Another alarmist piece on Iran showed up this week in the Los Angeles Times, headlined: “U.S. now sees Iran as pursuing nuclear bomb.” Now, I don’t disagree with the conclusion that Iran is “pursuing” a bomb. But the LA Times story was based on thin reeds. It purported to show that the December, 2007, US National Intelligence Estimate, which concluded that Iran had halted work on its military nuclear program, was being reversed by the Obama administration. Here’s the lede:

“Little more than a year after U.S. spy agencies concluded that Iran had halted work on a nuclear weapon, the Obama administration has made it clear that it believes there is no question that Tehran is seeking the bomb.”

That’s utterly bogus. The evidence the newspaper cites has nothing, repeat nothing, to do with any new NIE or intelligence conclusion. (The Obama intelligence team hasn’t even figured out where their parking spaces are yet, never mind reassessing the Iranian nuclear effort.) What the article cites, instead, is (1) a misstatement by Obama, during a news conference, in which the president said something about Iran’s “development of a nuclear weapon,” and then corrected himself, and (2) testimony by Leon Panetta, the utterly unprepared CIA director, at his confirmation hearings, in which poor Leon said the following:

“From all the information I’ve seen, I think there is no question that they are seeking that capability.”

Problem is, Panetta hasn’t seen any — repeat, any — classified information yet. Now, I attended those hearings, and Panetta was speaking before he became CIA director, and he was speaking about what he’s read in the papers, not what he learned from reading secret reports. He’s entitled to his opinion, but that’s all it is. It certainly has nothing to do with any new conclusion reached by the intelligence community.

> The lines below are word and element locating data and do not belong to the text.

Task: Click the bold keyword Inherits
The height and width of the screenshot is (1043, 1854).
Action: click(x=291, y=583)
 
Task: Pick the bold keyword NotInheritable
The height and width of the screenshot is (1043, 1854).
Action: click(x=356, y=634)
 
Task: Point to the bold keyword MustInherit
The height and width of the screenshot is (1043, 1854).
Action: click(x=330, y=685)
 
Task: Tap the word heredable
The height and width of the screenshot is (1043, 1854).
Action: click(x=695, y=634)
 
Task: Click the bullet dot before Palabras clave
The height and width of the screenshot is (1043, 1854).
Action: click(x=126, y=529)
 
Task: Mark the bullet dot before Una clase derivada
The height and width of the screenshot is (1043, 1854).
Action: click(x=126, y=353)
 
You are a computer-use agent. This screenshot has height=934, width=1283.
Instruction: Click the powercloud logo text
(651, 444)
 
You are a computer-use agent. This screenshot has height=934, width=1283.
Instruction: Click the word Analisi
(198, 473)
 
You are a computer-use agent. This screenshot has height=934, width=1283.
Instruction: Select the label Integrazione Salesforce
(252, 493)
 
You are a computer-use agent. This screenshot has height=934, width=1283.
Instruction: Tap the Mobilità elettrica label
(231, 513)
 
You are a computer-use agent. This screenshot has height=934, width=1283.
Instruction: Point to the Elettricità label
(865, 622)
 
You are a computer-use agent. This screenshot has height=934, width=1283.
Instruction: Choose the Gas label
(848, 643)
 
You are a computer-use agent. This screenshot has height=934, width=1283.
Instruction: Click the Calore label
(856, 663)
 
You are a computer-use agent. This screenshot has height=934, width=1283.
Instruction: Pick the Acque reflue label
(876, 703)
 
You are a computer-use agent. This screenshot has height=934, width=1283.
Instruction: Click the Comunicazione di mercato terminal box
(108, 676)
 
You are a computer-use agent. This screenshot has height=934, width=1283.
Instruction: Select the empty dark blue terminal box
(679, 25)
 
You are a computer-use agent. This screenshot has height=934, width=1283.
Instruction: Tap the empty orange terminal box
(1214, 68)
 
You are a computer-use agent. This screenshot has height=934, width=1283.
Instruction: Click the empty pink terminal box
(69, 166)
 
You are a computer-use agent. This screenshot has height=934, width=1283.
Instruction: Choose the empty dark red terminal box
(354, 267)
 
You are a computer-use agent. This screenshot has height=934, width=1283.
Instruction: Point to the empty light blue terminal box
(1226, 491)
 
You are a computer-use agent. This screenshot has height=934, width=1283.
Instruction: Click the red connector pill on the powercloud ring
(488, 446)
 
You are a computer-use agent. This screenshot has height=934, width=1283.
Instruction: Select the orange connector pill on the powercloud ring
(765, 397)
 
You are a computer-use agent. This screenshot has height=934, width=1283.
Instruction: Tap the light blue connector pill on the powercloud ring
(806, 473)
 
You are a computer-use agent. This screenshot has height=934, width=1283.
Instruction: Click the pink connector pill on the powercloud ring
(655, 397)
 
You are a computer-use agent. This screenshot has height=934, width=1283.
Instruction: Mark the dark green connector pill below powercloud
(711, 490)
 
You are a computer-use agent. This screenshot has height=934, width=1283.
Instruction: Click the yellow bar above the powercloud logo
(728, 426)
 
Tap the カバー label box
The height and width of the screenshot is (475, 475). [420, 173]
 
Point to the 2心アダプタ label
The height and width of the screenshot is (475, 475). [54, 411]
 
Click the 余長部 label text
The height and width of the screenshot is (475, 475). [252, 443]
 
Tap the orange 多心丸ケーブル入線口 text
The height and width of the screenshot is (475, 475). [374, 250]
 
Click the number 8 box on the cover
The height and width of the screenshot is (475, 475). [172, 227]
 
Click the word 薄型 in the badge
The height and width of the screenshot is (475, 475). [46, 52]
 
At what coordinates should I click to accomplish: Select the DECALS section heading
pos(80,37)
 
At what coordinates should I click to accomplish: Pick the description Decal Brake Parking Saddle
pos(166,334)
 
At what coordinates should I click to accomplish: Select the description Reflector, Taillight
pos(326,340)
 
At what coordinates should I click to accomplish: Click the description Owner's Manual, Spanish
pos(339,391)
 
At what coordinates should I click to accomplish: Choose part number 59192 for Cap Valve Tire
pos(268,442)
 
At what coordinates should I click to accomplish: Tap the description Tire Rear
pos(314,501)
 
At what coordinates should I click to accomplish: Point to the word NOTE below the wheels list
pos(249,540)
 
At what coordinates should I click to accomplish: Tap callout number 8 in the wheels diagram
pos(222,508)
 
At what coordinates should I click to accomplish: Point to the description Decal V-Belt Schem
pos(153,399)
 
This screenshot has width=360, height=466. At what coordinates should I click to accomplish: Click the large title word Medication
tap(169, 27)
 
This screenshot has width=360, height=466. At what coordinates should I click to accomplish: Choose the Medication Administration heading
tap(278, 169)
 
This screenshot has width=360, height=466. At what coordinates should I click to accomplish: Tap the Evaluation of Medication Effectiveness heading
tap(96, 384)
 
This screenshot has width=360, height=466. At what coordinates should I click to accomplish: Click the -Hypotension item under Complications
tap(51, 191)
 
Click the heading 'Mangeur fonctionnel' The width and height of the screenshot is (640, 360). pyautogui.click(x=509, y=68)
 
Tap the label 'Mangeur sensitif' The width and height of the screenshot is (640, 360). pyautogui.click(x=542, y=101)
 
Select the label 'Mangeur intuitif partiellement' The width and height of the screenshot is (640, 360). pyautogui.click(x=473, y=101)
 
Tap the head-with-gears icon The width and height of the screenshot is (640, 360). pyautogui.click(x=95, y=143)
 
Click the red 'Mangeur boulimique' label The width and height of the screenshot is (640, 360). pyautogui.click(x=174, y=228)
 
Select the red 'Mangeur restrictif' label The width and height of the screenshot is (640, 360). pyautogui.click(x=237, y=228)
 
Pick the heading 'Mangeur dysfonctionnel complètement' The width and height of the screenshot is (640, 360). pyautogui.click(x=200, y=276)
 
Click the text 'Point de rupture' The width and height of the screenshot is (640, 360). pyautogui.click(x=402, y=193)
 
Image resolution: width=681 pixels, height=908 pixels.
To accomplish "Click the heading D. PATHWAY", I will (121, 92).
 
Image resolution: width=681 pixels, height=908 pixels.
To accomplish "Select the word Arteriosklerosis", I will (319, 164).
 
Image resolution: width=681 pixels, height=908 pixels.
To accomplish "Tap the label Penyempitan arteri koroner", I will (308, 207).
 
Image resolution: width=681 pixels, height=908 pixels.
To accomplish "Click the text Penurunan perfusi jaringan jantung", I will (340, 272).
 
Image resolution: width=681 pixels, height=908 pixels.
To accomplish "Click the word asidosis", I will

The point is, there’s plenty to time for Obama to work out a deal with Iran, presumably one that would enlist Iran’s help with Iraq and Afghanistan, Hamas and Hezbollah, and other problems, including the nuclear file, as part of a broad arrangement. And it seems certain that Obama understands that it’s important to get Russia’s help in dealing with Iran, which is why the administration has pledged to “hit the reset button” on relations with Moscow. As John Hughes, a former Reagan administration State Department official, wrote approvingly in the Christian Science Monitor this week:

“All the signs suggest that in return for Russian pressure upon Iran to end its military nuclear program, the Obama White House quid pro quo would abandon the missile defense project the Bush White House had planned to build on Russia’s doorstep. …

“Could [Russia] then exert what remains of its considerable influence on Iran to curtail its military nuclear program? Russia has no desire to see Iran become a nuclear weapons-wielding power in the Middle East. But the price must be right before it is ready to spend political capital to prevent that from happening. It remains to be seen whether abrogation of the American antimissile project in Eastern Europe meets that price.”

Making a deal with Iran will take lots of intricate diplomacy. That will take hime. Fortunately, Obama has lots of time.

Unless, that is, Bibi Netanyahu does something rash.